Among her many talents, Barer is a great cook and loves to entertain. As Chanukah rolls around, she sips champagne while making the crispiest latkes on either side of the Rockies.

“I get my fry genes from my mother,” she says. “She wasn’t a good cook, but a great fryer.

“Frying is an art,” she explains. The temperature of the oil must be just right: hot enough to sputter, but not so hot that it smokes. Furthermore, the right oil must be chosen. (Barer recommends peanut oil.) Like a pro, she knows when to flip foods sizzling in oil, so they become brown but not burnt.

For that reason, she could be called the high priestess of Chanukah fare.

Throwing a holiday party every December for family and friends, she decorates her dining table to the hilt with dreidels and gelt, and places seven menorahs in windows and on tables. When lighting Chanukah candles, Barer designates a menorah for herself and another for her granddaughter. Her daughters and other guests must share the remaining five.

“Everyone stands around while I fry latkes,” she says, “eating them so quickly, I never get a chance to use a platter.”

At holiday luncheons, she often prepares fried herring. “It has a taste like nothing else, so it’s worth smelling up the kitchen.” The Jewish cooking maven’s advice for this problem?

Keep the doors and windows open and a fan going.

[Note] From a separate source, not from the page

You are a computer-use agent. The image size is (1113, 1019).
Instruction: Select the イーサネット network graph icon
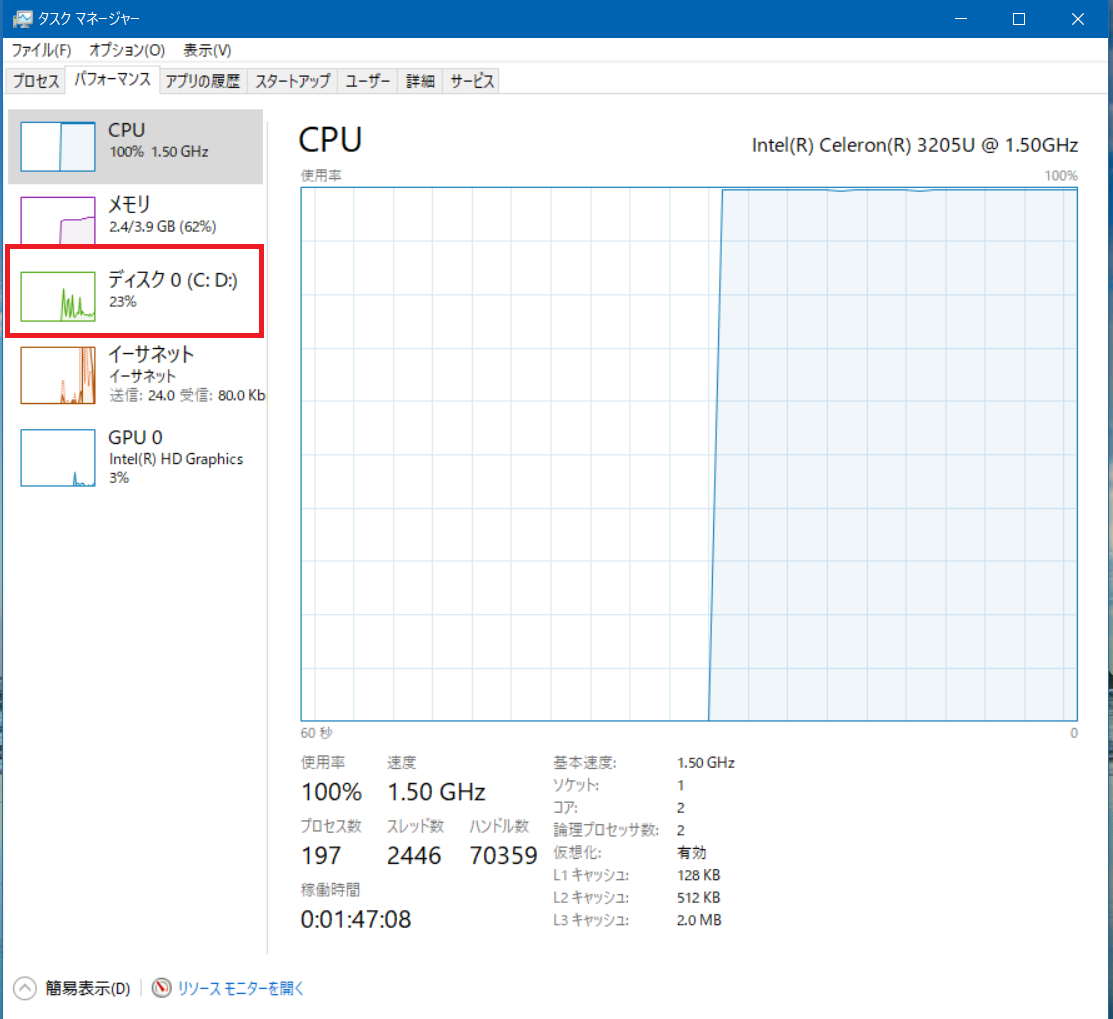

Fried Herring | Yields 18 small pieces of fish fillets

12 oz. jar of herring in wine sauce or other marinade or brine
1 egg
2 Tbs. light cream
1⁄2 cup flour
1⁄4 tsp. white pepper
4 Tbs. unsalted butter, more if needed
1 large onion, sliced into rings
Place contents of jar in a colander and rinse under cold water. Discard pieces of marinated onions, if any. Move fish to a ceramic or nonreactive container. Fill with water and submerge fish. Cover and refrigerate over night, or longer, changing water once.
In a colander, drain water from fish.
In a shallow bowl, mix the egg and cream together. Mix flour and pepper and place on a piece of wax paper.
One at a time, dip herring fillets in flour, then in the egg mixture, and again in flour. Melt 2 Tbs. butter in a skillet. Fry herring fillets on both sides until nicely browned, adding more butter as needed.
Drain fillets on paper towels and place on a platter.
Meanwhile, in another skillet, fry onion in butter until golden brown and sprinkle on top of fillets.

Potato Latkes | Yields about 100 latkes

10 lbs. potatoes (about 15)
1 large onion, diced
4 large eggs
1⁄2 cup matzah meal
1 Tbs. flour
1 tsp. baking powder
1 cup peanut oil, or more if needed
1 Tbs. salt
1 Tbs. white pepper
sour cream, caviar and applesauce for toppings
Peel potatoes and submerge in ice water until needed. Dice one potato at a time and grate finely. Place in a large bowl.
Grate onion finely. Add onion to grated potatoes. Liquid will form in the bowl. Drain as much of it as possible.
Add remaining ingredients (except toppings) and blend well with a spoon. Place half of the oil in a large frying pan and heat over medium flame.
Filling a soup spoon with latke batter, form 3- to 4-inch pancakes. Drop pancakes into heated oil. The batter should sizzle immediately. When golden brown and firm in the center, flip over and repeat. Add more oil as needed.
Drain latkes on paper towels. Serve immediately with the toppings.